Melbourne, Australia was ranked by the Economist Intelligence Unit as the World’s most livable city since 2011

Bernd Upmeyer spoke on behalf of MONU with Ruraigh Purcell. Ruraigh spent three years running an analytical team producing city ranking lists concerned with the issue of ‘quality of life’ at ECA International, one of the leading provider of compensation data for expatriate assignments.
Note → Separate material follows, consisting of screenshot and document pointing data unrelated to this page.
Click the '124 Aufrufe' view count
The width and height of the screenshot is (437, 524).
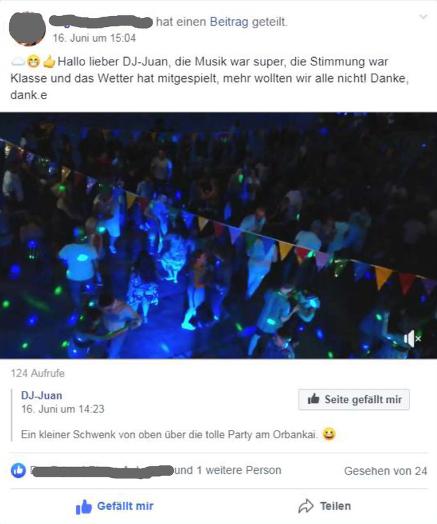coord(38,373)
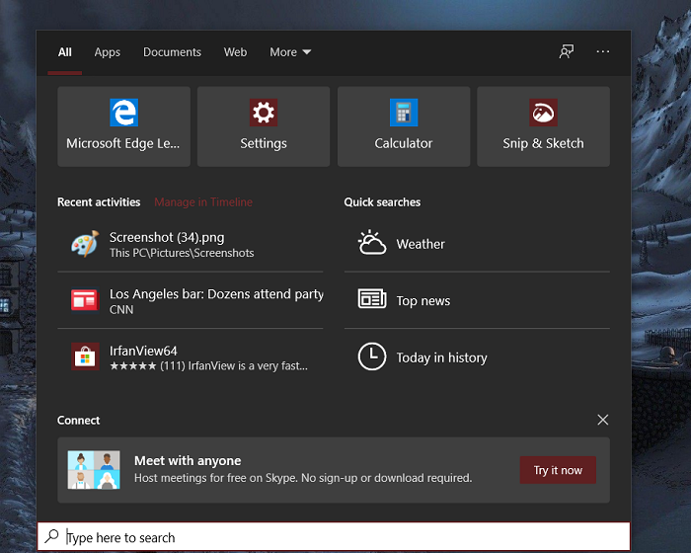Viewport: 691px width, 553px height.
Task: Expand the More dropdown filter
Action: pos(290,52)
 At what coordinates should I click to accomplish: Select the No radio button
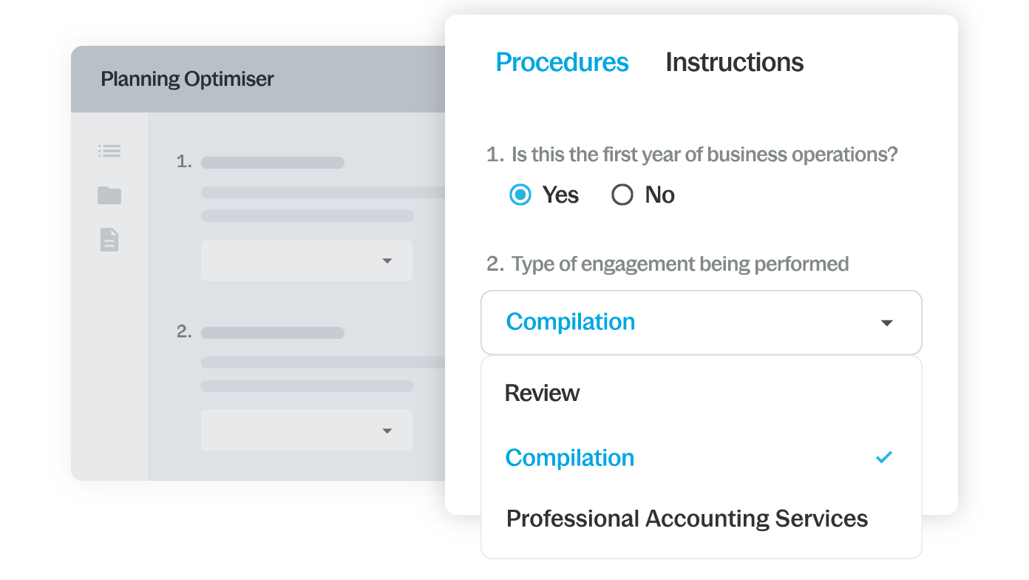click(622, 195)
Bernd Upmeyer: The topic “Most Valuable Urbanism” of this MONU issue has originally been inspired by globally and annually published city ranking lists that have been produced by companies such as Mercer or the Economist Intelligence Unit. Ever since we at MONU learned about those lists, we were fascinated by the fact that somebody is actually able to rank cities and determine the world’s most liveable city. You were in charge of an analytical team producing such city ranking lists relating to the issue of ‘quality of life’ at the company ECA International. How and why do you rank cities?
Ruraigh Purcell: ECA, but also Mercer or the Economist Intelligence Unit (EIU) produce city ranking lists to assess the level of hardship for expatriates, when they are sent overseas by their governments or organization. The process behind the lists assesses the level of difficulties associated with adapting to living in the host location. We look at multiple factors which are considered important for this particular socio-economic group. Expatriates are generally well paid, well educated and they need to be sent somewhere for a reason. The assessments recognize and quantify some of the difficulties that they are going to face in meeting that transition to a new country.
But the most fundamental aspect of the city ranking list is that we don’t set out to create them; we create the assessments and the lists are a by-product of that. The lists are an interesting marketing exercise that is based on the research that comes out of the assessments.

BU: So the lists are only the crumbles of the cake at the end?
RP: Absolutely. The lists are almost the inverse of the assessments. Because what we are actually looking for is: what is missing, what is really difficult to adjust to, what is uncomfortable, and what is of poor quality in a particular city. The lists show the opposite of that. They display the cities that don’t have any problems and therefore a high standard of living…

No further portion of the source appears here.